Ahmed A. Kishk (S’84–M’86–SM’90–F’98) received the B.S. degree in electronic and communication engineering from Cairo University, Cairo, Egypt, in 1977, the B.Sc. degree in applied mathematics from Ain Shams University, Cairo, in 1980, and the M. Eng. and Ph.D. degrees from the Department of Electrical Engineering, University of Manitoba, Winnipeg, MB, Canada, in 1983 and 1986, respectively.

In 1986, he joined the Department of Electrical Engineering, University of Mississippi, Oxford, MS, USA, where he was a Professor from 1995 to 2011. He is currently

a Professor with Concordia University, Montreal, QC, Canada, where he has been the Tier 1 Canada Research Chair in Advanced Antenna Systems since 2011. He has authored or coauthored over 330 refereed journal and 500 conference papers. He is a coauthor of four books and several book chapters and the editor of three books. His current research interests include the areas of millimeter-wave antennas for 5G applications, analog beamforming network, antennas, microwave passive circuits and componenets, electromagnetic bandgap, artificial magnetic conductors, phased array antennas, reflect/transmitarray, and wearable antennas.

Dr. Kishk was the 2017 AP-S President.

Herbert Zirath (M’86–SM’08–F’11) was born in Gothenburg, Sweden, in 1955. He received the M.Sc. and Ph.D. degrees in electrical engineering from the Chalmers University of Technology, Gothenburg, in 1980 and 1986, respectively.
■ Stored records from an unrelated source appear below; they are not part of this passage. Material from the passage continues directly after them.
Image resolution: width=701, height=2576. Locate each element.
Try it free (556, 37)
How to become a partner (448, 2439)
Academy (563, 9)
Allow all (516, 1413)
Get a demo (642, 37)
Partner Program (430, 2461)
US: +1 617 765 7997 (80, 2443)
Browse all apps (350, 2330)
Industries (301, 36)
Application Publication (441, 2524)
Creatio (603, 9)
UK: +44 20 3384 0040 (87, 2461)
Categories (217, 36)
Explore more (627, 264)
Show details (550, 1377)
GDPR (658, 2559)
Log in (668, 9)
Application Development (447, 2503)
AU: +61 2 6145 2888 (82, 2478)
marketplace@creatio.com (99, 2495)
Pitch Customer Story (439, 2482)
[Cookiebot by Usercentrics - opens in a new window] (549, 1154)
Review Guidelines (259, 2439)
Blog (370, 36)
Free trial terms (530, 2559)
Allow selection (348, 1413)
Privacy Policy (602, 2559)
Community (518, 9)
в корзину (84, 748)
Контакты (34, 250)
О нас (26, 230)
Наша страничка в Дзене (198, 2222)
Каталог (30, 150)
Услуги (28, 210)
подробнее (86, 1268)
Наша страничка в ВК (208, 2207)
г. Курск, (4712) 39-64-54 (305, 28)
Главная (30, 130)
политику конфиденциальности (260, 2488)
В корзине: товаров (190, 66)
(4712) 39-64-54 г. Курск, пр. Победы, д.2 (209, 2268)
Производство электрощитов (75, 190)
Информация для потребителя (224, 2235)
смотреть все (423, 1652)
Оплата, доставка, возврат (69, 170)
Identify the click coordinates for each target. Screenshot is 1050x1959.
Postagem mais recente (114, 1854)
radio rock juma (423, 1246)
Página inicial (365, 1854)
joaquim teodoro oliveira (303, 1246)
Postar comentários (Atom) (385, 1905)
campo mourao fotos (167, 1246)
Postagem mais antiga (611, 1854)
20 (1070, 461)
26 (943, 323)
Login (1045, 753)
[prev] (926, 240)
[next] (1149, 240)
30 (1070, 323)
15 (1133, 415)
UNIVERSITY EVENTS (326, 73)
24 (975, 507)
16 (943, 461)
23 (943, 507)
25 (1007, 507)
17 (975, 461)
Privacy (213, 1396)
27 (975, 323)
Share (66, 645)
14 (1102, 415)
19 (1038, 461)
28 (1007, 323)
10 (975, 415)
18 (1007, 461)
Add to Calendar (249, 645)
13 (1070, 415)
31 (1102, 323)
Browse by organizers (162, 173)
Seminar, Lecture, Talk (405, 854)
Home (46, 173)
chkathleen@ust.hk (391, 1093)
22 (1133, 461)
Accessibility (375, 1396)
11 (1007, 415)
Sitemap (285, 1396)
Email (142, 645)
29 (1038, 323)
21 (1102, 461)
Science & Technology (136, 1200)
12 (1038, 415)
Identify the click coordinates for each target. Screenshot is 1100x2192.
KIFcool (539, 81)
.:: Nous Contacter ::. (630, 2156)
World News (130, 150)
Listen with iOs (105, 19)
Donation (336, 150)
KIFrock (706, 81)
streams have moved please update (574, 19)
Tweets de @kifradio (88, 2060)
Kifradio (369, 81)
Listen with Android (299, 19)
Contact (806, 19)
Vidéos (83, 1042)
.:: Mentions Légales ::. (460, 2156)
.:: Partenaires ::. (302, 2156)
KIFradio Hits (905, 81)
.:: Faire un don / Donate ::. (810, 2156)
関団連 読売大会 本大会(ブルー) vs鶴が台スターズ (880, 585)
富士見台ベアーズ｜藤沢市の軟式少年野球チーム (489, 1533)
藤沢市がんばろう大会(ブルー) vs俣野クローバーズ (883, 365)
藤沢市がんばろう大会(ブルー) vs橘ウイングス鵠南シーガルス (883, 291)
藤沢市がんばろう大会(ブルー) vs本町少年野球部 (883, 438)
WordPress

From 1986 to 1996, he was a Researcher with the Radio and Space Science, Chalmers University of Technology, where he was engaged in developing GaAs-and InP-based HEMT technologies, including devices, models, and circuits. In 1998, he was a Research Fellow with the California Institute of

Technology, Pasadena, CA, USA, where he was engaged in the design of monolithic microwave integrated circuits frequency multipliers and Class- E power amplifiers. Since 1996, he has been a Professor of high speed electronics with the Department of Microtechnology and Nanoscience (MC2), Chalmers University of Technology. In 2001, he became the Head of the Microwave Electronics Laboratory, MC2. He is also a Research Fellow with Ericsson AB, Gothenburg, leading the development of a D-band (110–170 GHz) chipset for high-data-rate wireless communication. He is a co-founder of Gotmic AB, Gothenburg, a company developing highly integrated front-end monolithic microwave integrated circuits chipsets for 60-GHz and E-band wireless communication. He is currently leading a group of approximately 40 researchers in the area of high-frequency semiconductor devices and circuits. He has authored or coauthored more than 560 refereed journal/conference papers with an h-index of 41. He holds five patents. His current research interests include monolithic microwave integrated circuits designs for wireless communication and sensor applications based on III–V, III–N, graphene, and silicon devices.